Medallion Architecture: Trust in Data. By enforcing strict Pydantic quality gates across decoupled layers (Bronze, Silver, Gold), we guarantee that our BI dashboards reflect a 100% accurate, noise-free single source of truth.
Infrastructure as Code (Docker & CI/CD): Disaster Recovery & Portability. The entire platform is containerized and validated by GitHub Actions. If a server goes down, the environment can be fully restored in minutes.
Database Migrations (Alembic): Safe Evolution. We manage our PostgreSQL schemas with Alembic, enabling zero-downtime upgrades and instant rollbacks to protect historical data integrity.

Tech Stack

Data Generation: Python 3.12+, Faker
Message Broker: Apache Kafka (Docker/KRaft)
Ingestion & ETL: confluent-kafka, psycopg (v3)
Data Validation: Pydantic
Database & Migrations: PostgreSQL 16, Alembic
Serving & Visualization: FastAPI, Streamlit
DevOps: Docker Compose, uv, GitHub Actions, Ruff, Pytest

Project Structure

iot_sensor_pipeline/
├── alembic/                # Database migration scripts & history
├── data/
│   ├── raw/                # Cold storage for generated JSONL source of truth
│   └── processed/          # Silver layer backups
├── docs/                   # Architecture Docs (CDM, LDM, PDM, Overviews)
│   ├── diagrams/           # Visual representations of data flow
│   └── modules/            # Deep dives into Business Value & Technical decisions
├── src/
│   ├── api/                # FastAPI backend with connection pooling
│   ├── config/             # Centralized environment variable management
│   ├── consumer/           # Kafka Consumer & Bronze ingestion (Quality Gate)
│   ├── dashboard/          # Streamlit UI (Overview, Anomalies, Errors)
│   ├── gold/               # Star Schema ETL & Daily Aggregations
│   ├── producer/           # Stateful Fleet simulator & Kafka producer
│   ├── schemas/            # Global Pydantic data contracts
│   ├── silver/             # Idempotent cleaning & structural transformations
│   └── test/               # Pytest suite for API and Data Validation
├── .env.example            # Template for environment variables
├── docker-compose.yml      # Local infrastructure orchestration
├── Dockerfile              # Unified, optimized Python image
└── pyproject.toml          # Dependencies managed by uv

Quickstart

Prerequisites

Docker / Docker Desktop
uv (Fast Python package manager) installed

1. Clone & Configure Environment

git clone https://github.com/JohnnyHyytiainen/group_project_dataplatform
cd group_project_dataplatform
cp .env.example .env

(Ensure your .env contains the correct database credentials).

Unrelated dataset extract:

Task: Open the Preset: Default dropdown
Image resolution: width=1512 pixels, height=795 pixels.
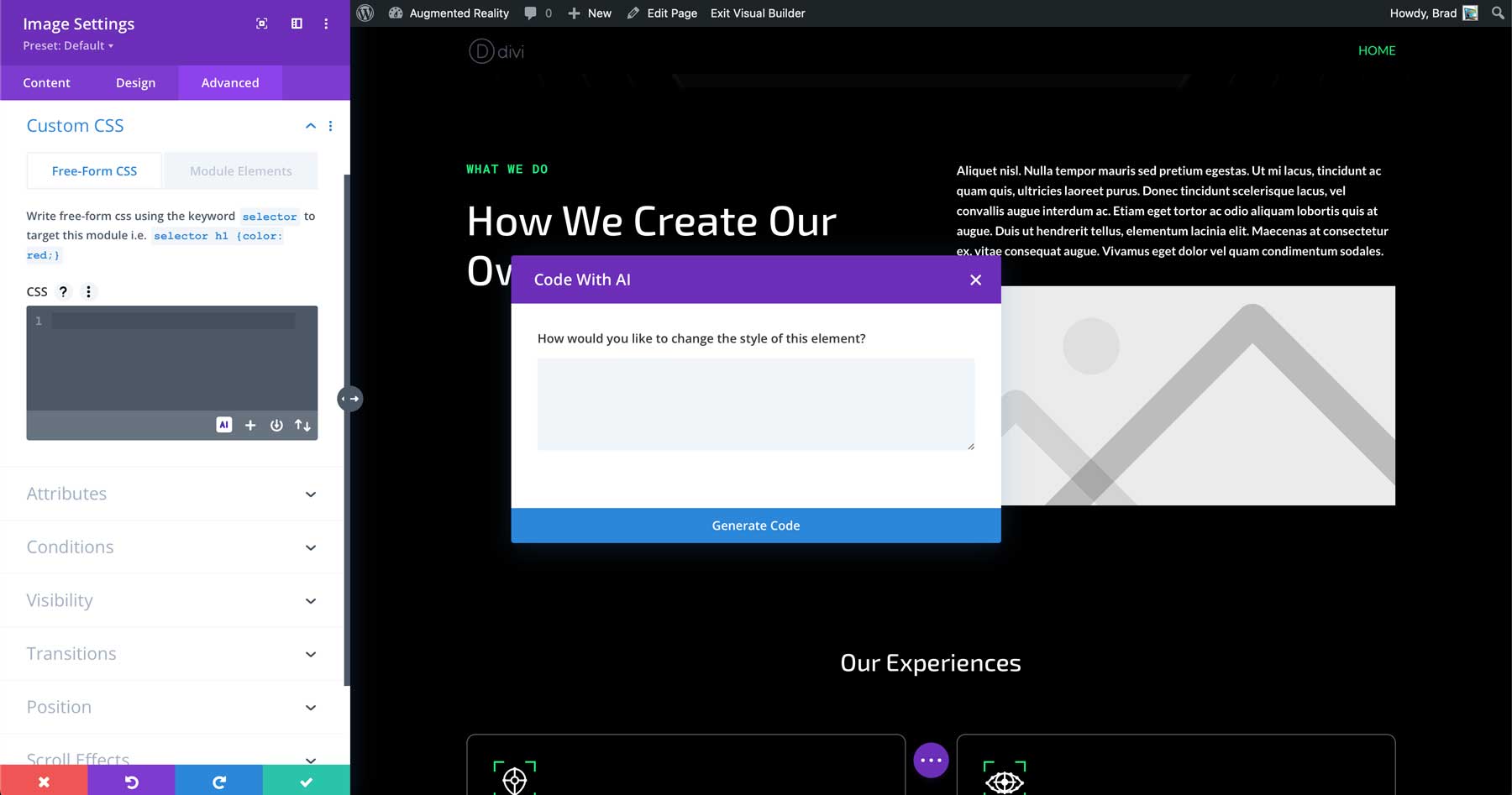Action: (68, 45)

2. Start the Data Platform (Orchestration)

Spin up the entire Medallion Architecture (PostgreSQL, Kafka, API, Consumer, Producer, and Dashboard) with a single command:

docker compose up -d --build

Note: The Producer will automatically start simulating the 1,200 machine fleet, and the Consumer will begin ingesting into the Bronze layer.

3. Access the Interfaces

Streamlit BI Dashboard: http://localhost:8501
FastAPI Swagger UI: http://localhost:8000/docs

4. Database Migrations (Alembic)

To ensure your database structure is up to date with the latest code, run:

uv run alembic upgrade head

(To tear down the environment and wipe the database volumes, run docker compose down -v)

Architecture & Roadmap

Bronze Layer (Raw Ingestion) - Completed

Stateful Data Generation: Simulates continuous wear-and-tear run_hours with Chaos Engineering (intentional anomalies)
Event Streaming: Decoupled architecture using Apache Kafka.
Quality Gate: Real-time Pydantic validation routing corrupt data to a Dead Letter Queue faulty_events.
ELT Storage: Preserves raw JSON payloads as TEXT in PostgreSQL.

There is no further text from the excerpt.